The title of doctor ecclesiae was given to Leo by Benedict XIV. As bishop of the diocese of Rome, Leo distinguished himself above all his predecessors by his preaching, to which he devoted himself with great zeal and success. From his short and pithy Sermones many of the lessons now to be found in the Roman breviary have been taken. Viewed in conjunction with his voluminous correspondence, the sermons sufficiently explain the secret of his greatness, which chiefly lay in the extraordinary strength and purity of his convictions as to the primacy of the successors of St Peter at a time when the civil and ecclesiastical troubles of the civilized world made men willing enough to submit themselves to any authority whatsoever that could establish its right to exist by courage, honesty and knowledge of affairs.
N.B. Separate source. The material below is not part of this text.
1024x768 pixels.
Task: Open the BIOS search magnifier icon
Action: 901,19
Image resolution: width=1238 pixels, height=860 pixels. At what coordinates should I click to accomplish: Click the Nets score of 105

The works of Leo I. were first collectively edited by Quesnel (Lyons, 1700), and again, on the basis of this, in what is now the standard edition by Ballerini (Venice, 1753–1756). Ninety-three Sermones and one hundred and seventy-three Epistolae occupy the first volume; the second contains the Liber Sacramentorum, usually attributed to Leo, and the De Vocatione Omnium Gentium, also ascribed, by Quesnel and others, to him, but more probably the production of a certain Prosper, of whom nothing further is known. The works of Hilary of Arles are appended.